> [AIM OF THE TASK]: Retype, exactly and with both ends included, the lines below from the one containing "You are a computer-use agent." through the end; omit the pictures.

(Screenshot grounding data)
..............................

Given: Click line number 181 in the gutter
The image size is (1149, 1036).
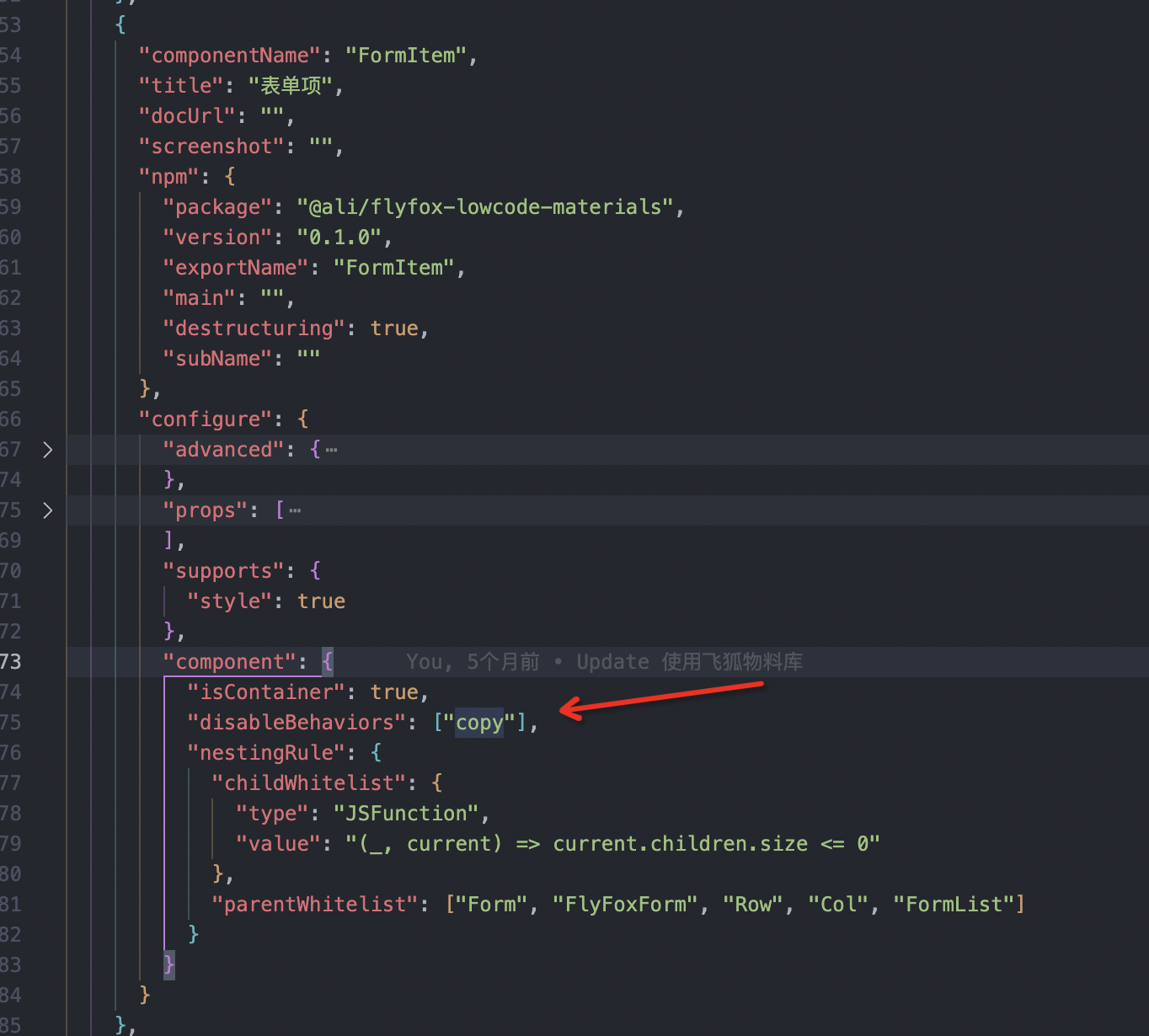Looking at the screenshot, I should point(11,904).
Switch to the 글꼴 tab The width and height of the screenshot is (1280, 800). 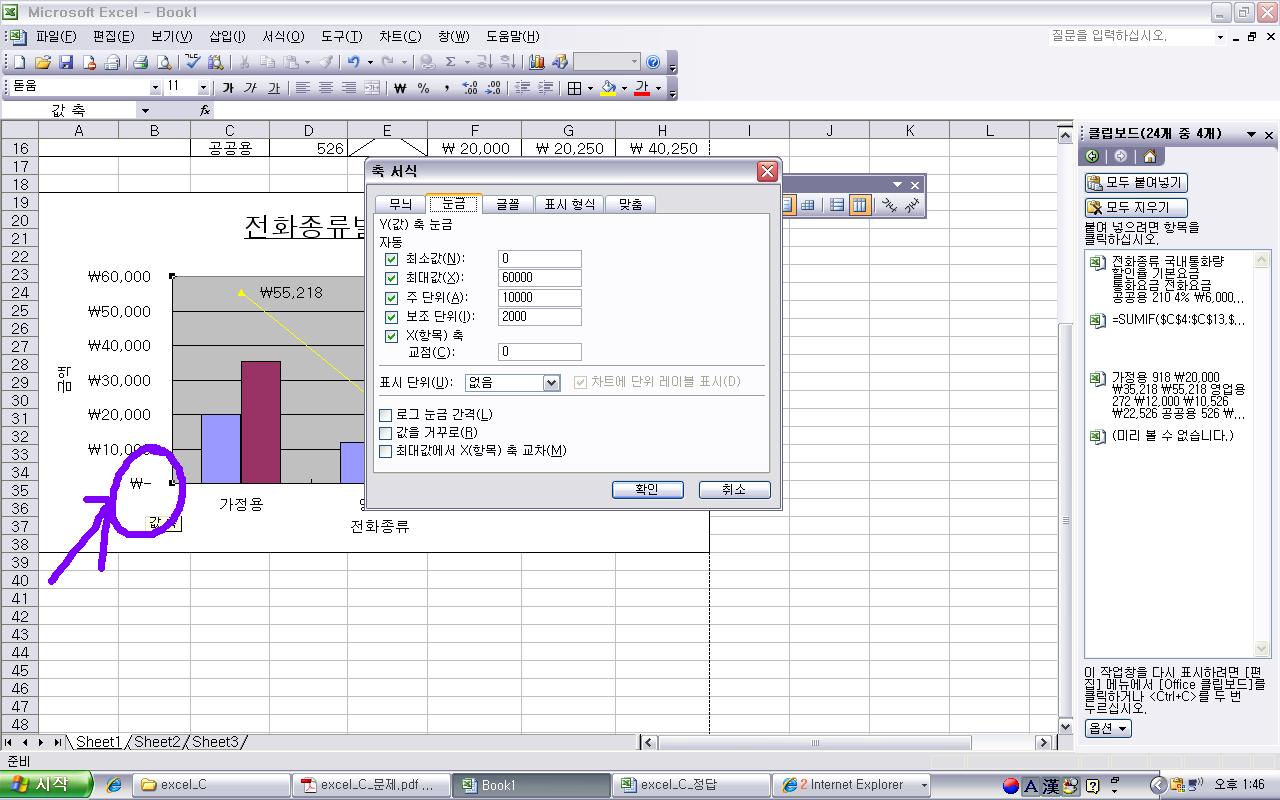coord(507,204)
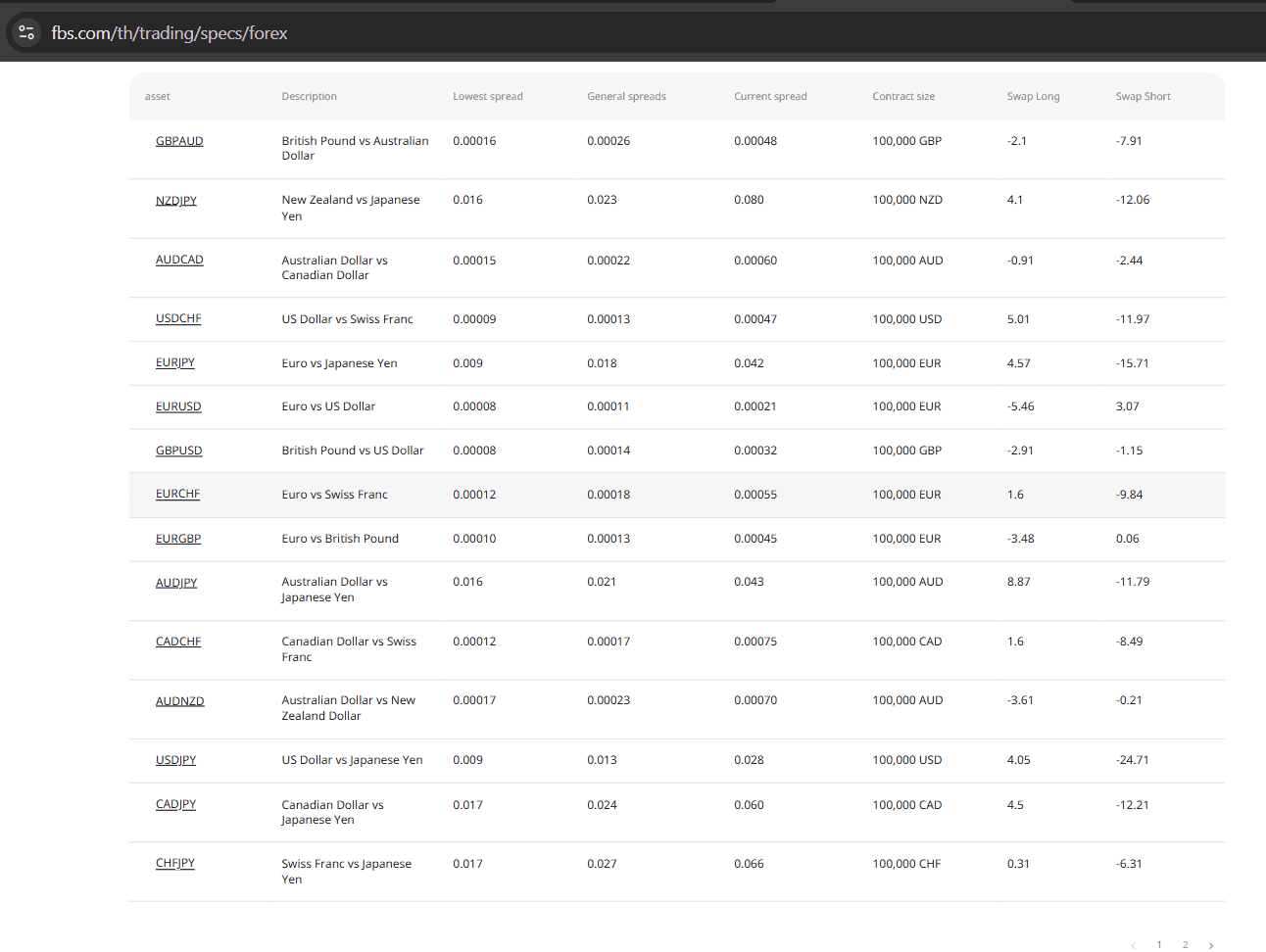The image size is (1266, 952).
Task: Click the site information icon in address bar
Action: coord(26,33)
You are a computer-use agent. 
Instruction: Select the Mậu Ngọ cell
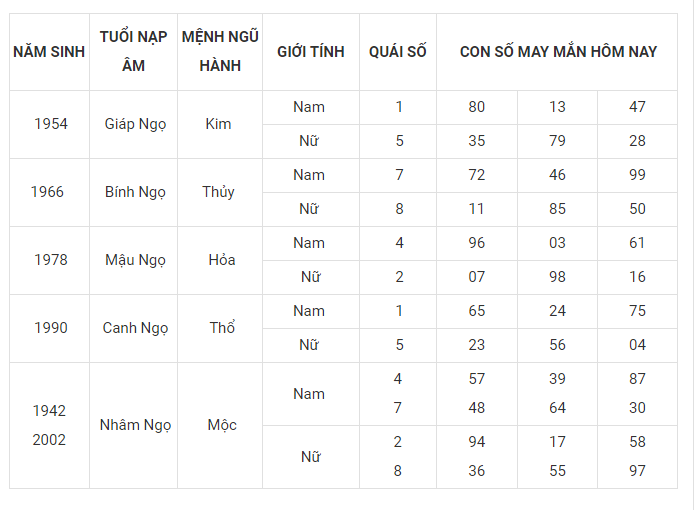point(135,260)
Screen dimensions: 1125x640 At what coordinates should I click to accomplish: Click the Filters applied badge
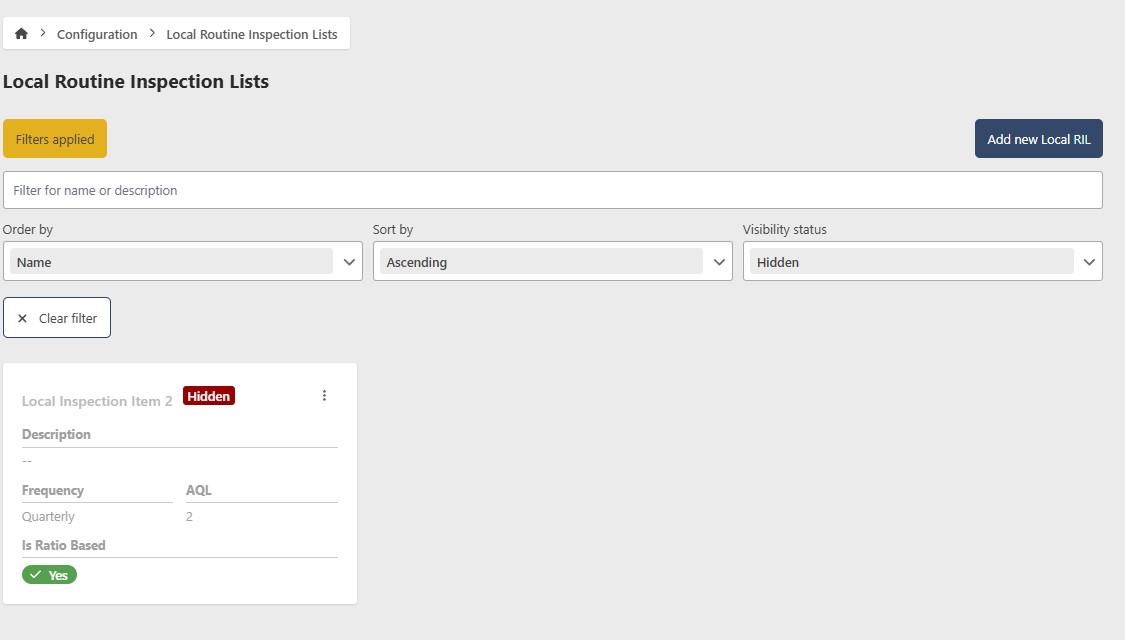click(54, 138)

..............................

> [SOLUTION]:
You are a computer-use agent. 
Instruction: Select the Mậu Ngọ cell
point(135,260)
Screen dimensions: 1125x640 At what coordinates should I click to accomplish: Click the Filters applied badge
click(54, 138)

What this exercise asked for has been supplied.